Nel mese di novembre in una news di questo sito si erano riassunti i principali punti su cui la ricerca scientifica sul tumore epiteliale dell’ovaio si sarebbe orientata nei prossimi anni.

Punto di partenza è come sempre la conoscenza. Conoscenza non solo dei meccanismi molecolari che governano il processo di crescita e trasformazione delle cellule neoplastiche, ma anche dei processi che permetto alla massa tumorale di cresce e svilupparsi all’interno del tessuto ospite. E’ quindi necessario spostare lo sguardo verso una visone di insieme  della patologia, studiando anche  le altre componenti, non neoplastiche, che costituiscono la massa stessa del tumore come i vasi sanguinei, la matrice extra-cellulare e le cellule del sistema immunitario che sono presenti nel tessuto tumorale ma non riescono più ad esercitare la loro funzione di sorveglianza. Proprio questa conoscenza sta incominciando a dare i suoi frutti sul piano terapeutico.

COMPITI DA SVOLGERE -
1. Quali componenti non neoplastiche della massa tumorale sono elencate nel testo sul tumore ovarico?
2. Secondo il testo sul tumore ovarico, in quale mese una news del sito aveva riassunto i principali punti della ricerca futura?
3. Prosegui il testo sul tumore ovarico a partire dalla sua ultima frase.
I record non hanno alcun ruolo in questo lavoro.

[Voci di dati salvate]
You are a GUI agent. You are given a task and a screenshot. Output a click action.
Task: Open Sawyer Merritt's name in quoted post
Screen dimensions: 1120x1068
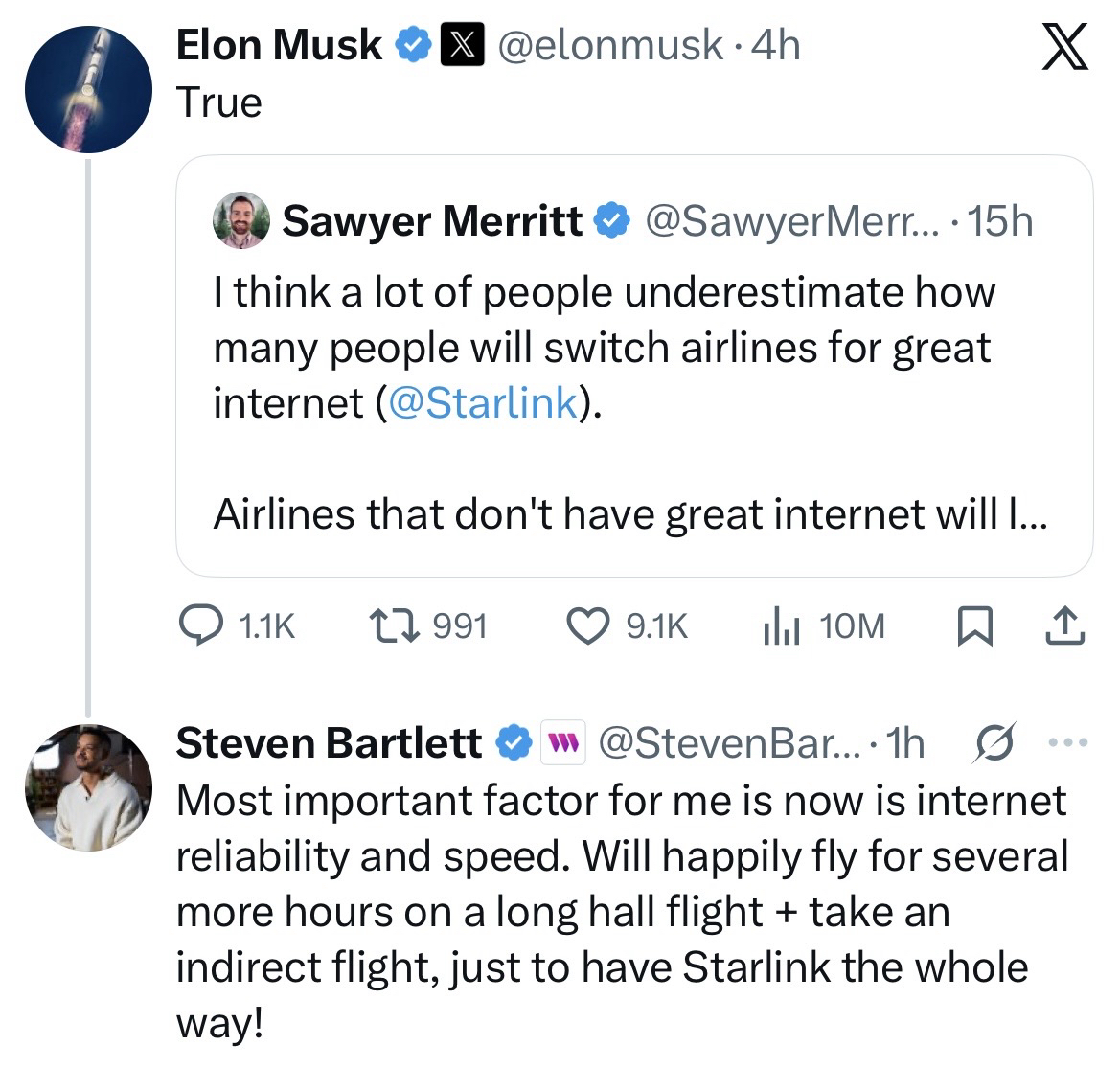(x=432, y=221)
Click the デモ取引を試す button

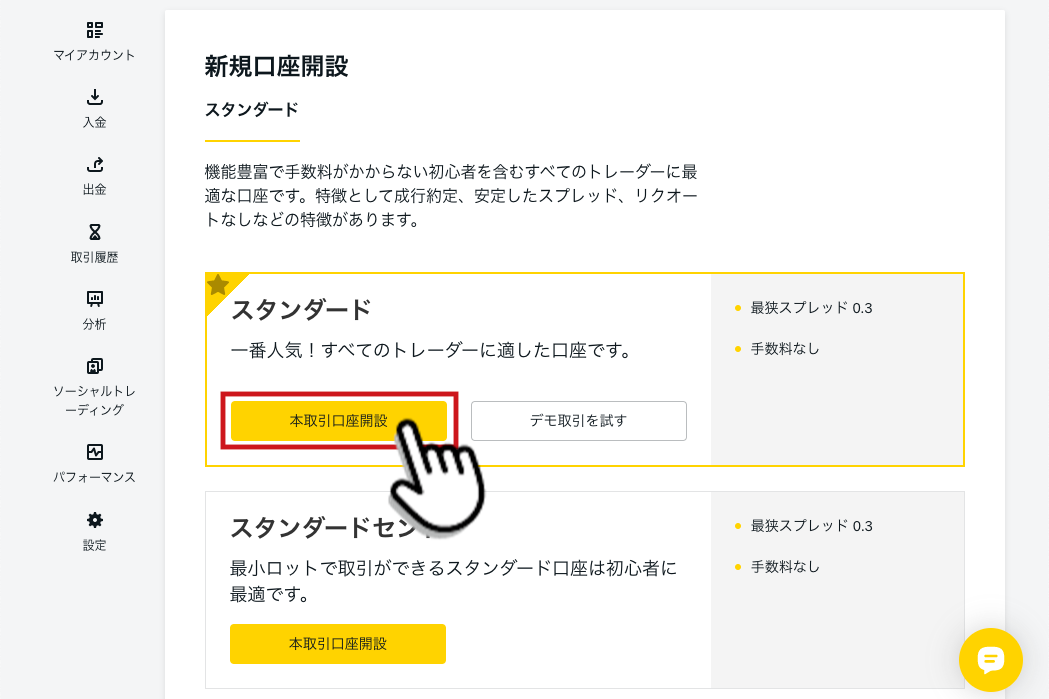click(579, 421)
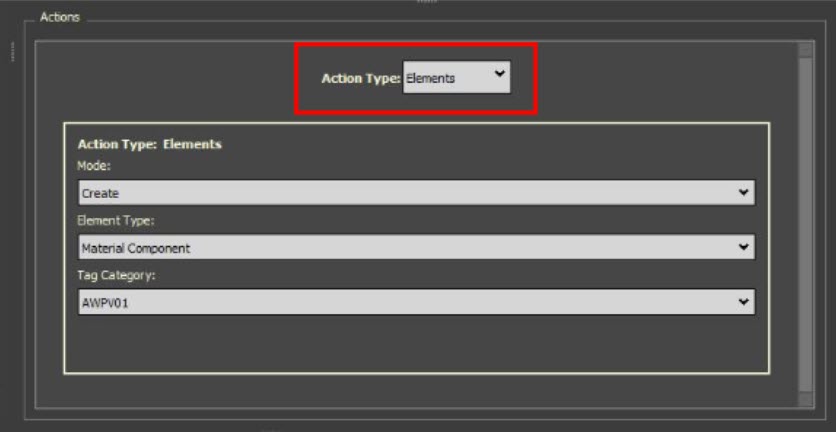
Task: Open the Tag Category dropdown showing AWPV01
Action: pyautogui.click(x=416, y=302)
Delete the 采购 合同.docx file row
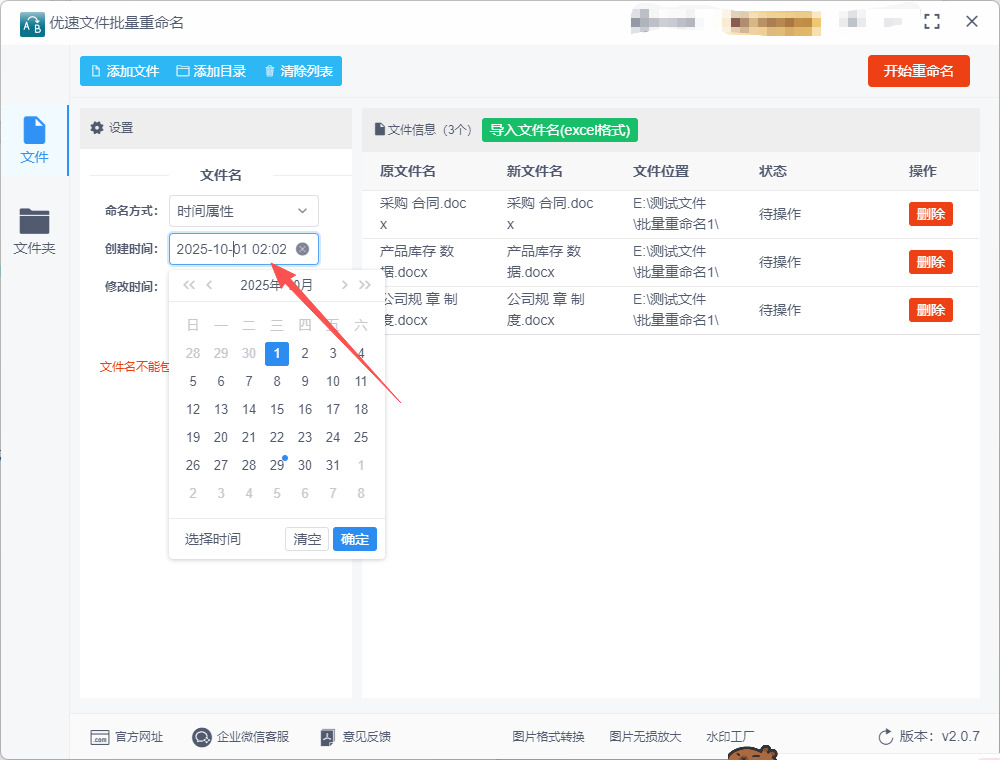Viewport: 1000px width, 760px height. click(x=930, y=214)
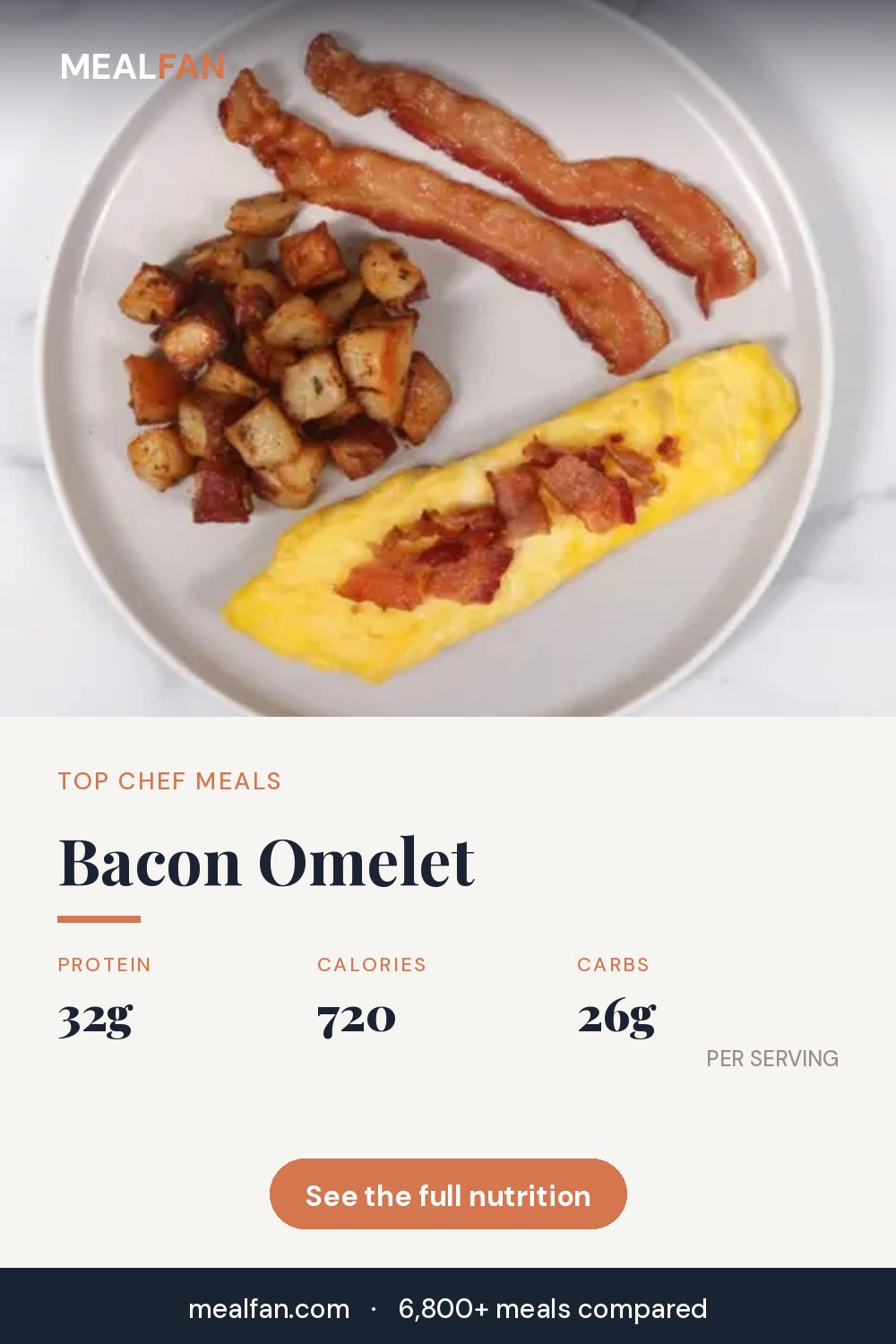Click the orange underline beneath the title
The width and height of the screenshot is (896, 1344).
(x=99, y=918)
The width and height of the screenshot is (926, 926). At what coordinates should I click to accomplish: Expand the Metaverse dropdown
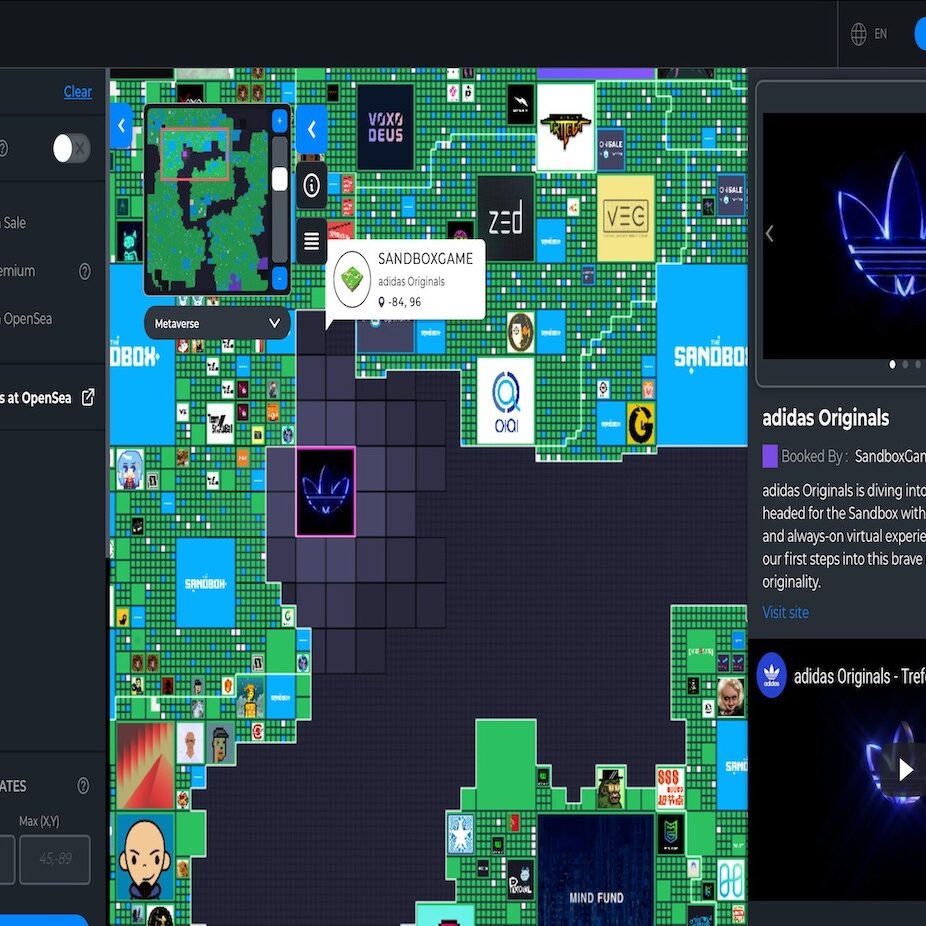[218, 323]
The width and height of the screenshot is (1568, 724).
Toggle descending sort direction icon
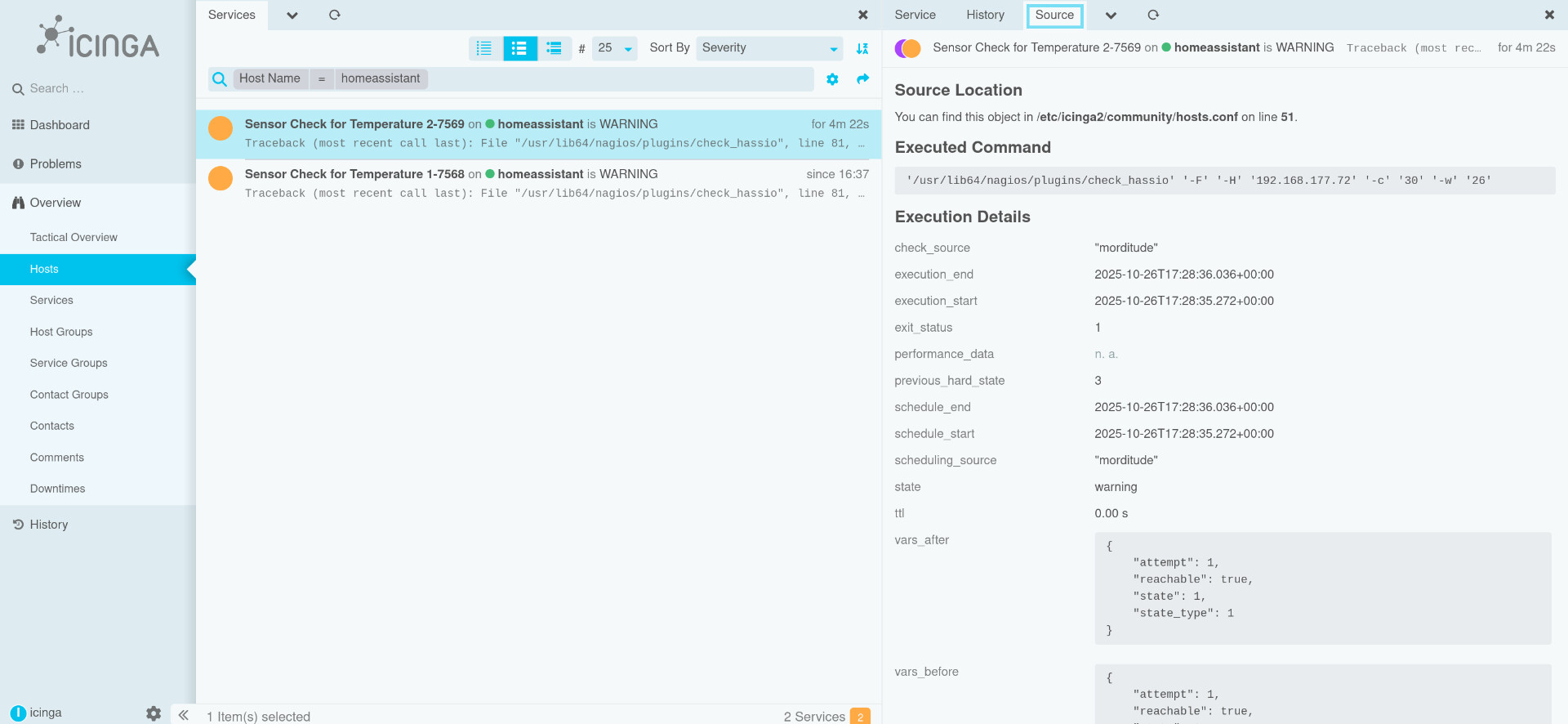(x=862, y=48)
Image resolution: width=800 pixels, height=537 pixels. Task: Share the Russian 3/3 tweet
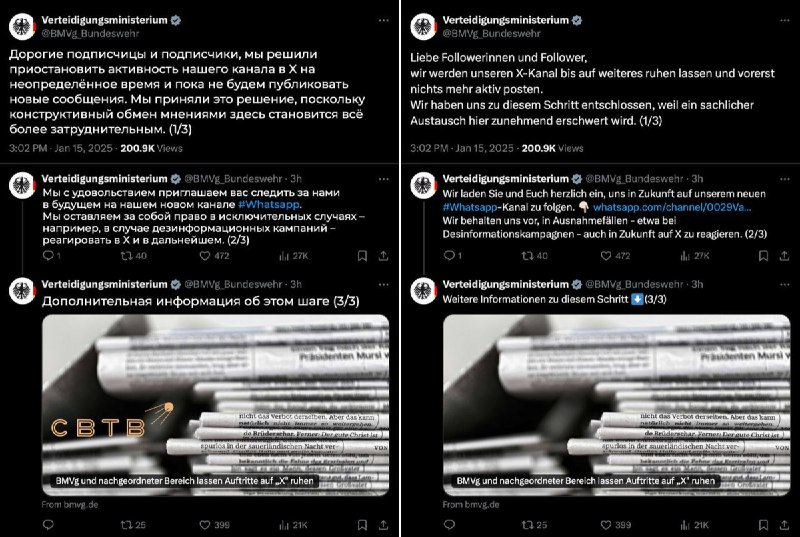pyautogui.click(x=384, y=525)
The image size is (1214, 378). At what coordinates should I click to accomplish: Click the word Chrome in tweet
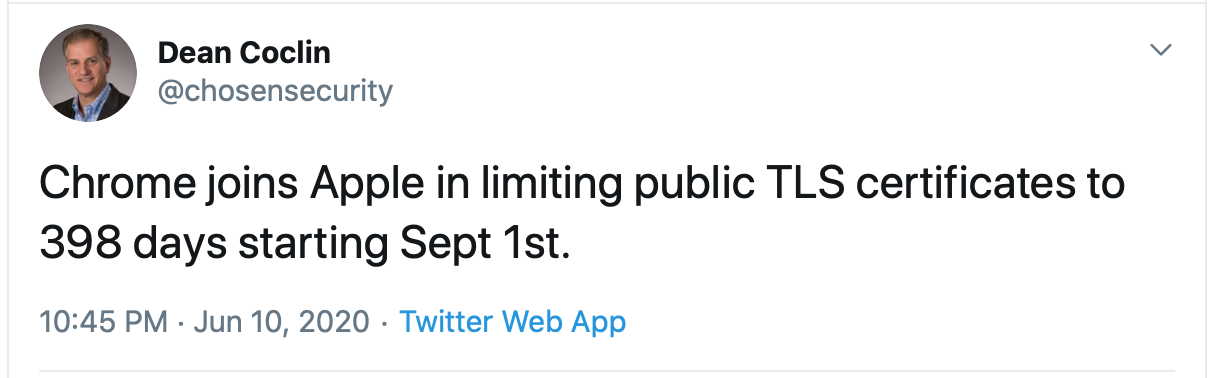100,185
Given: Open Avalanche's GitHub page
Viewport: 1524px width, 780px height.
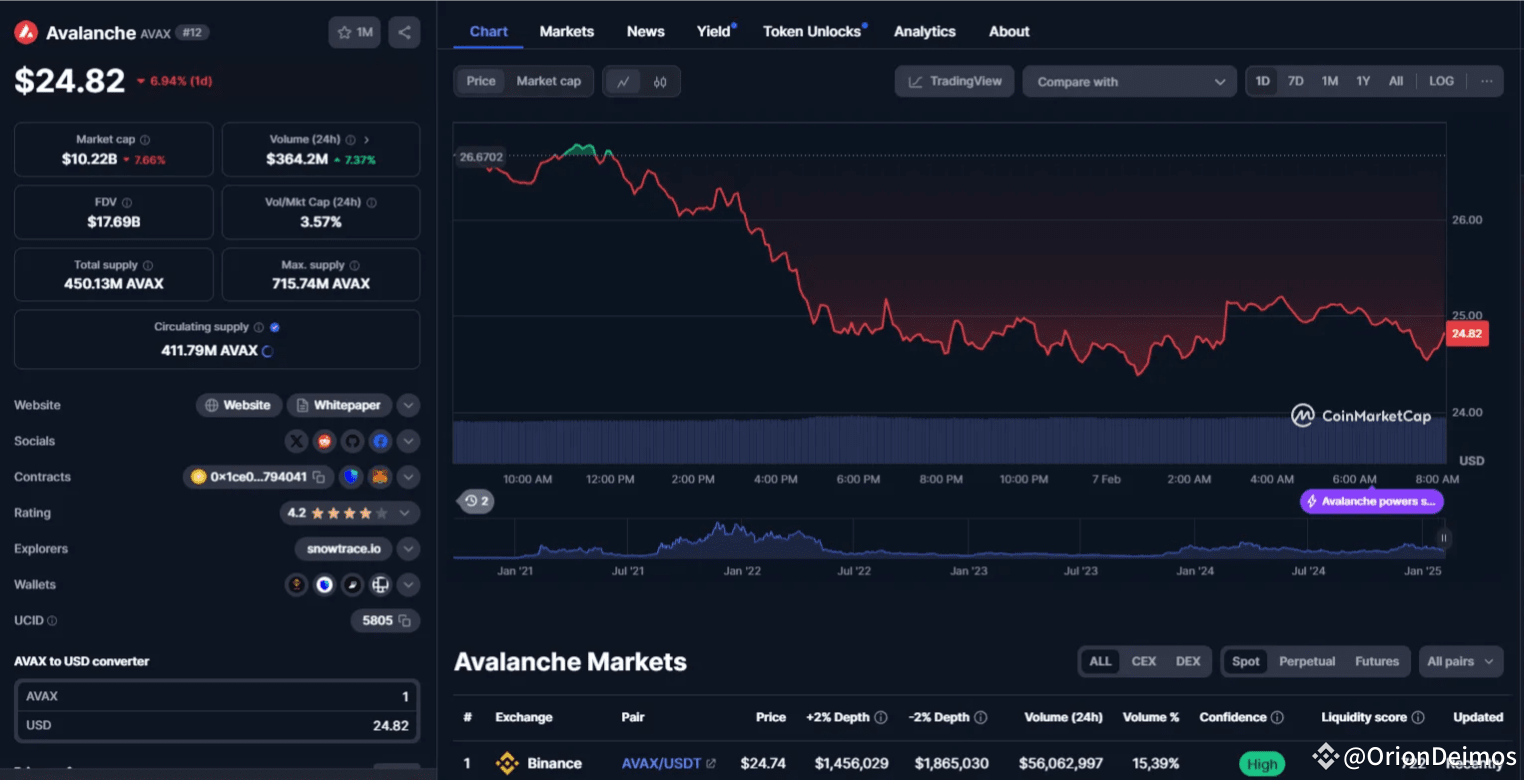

RISPOSTE AI COMPITI -
1.
- vasi sanguinei
- matrice extra-cellulare
- cellule del sistema immunitario

2. Nel mese di novembre.

3.
Nel numero di dicembre della prestigiosa rivista americana Journal Clinical Oncology vengono riportati i dati di uno studio di fase 2 in cui si valuta l’attività e la tossicità di un nuovo farmaco che modula l’attività del sistema immunitario(1). Nivolumab,  questo è il nome della molecola, è un anticorpo monoclonale contro il recettore PD-1 presente sui linfociti T, una famiglia particolare di globuli bianchi. Lo studio è stato condotto su una piccola coorte di 44 pazienti tutte resistenti alla prima linea con il carboplatino e taxolo e per le quali purtroppo non ci sono molte scelte terapeutiche possibili. Al di al dei risultati molto preliminari dello studio, è interessante discutere il razionale.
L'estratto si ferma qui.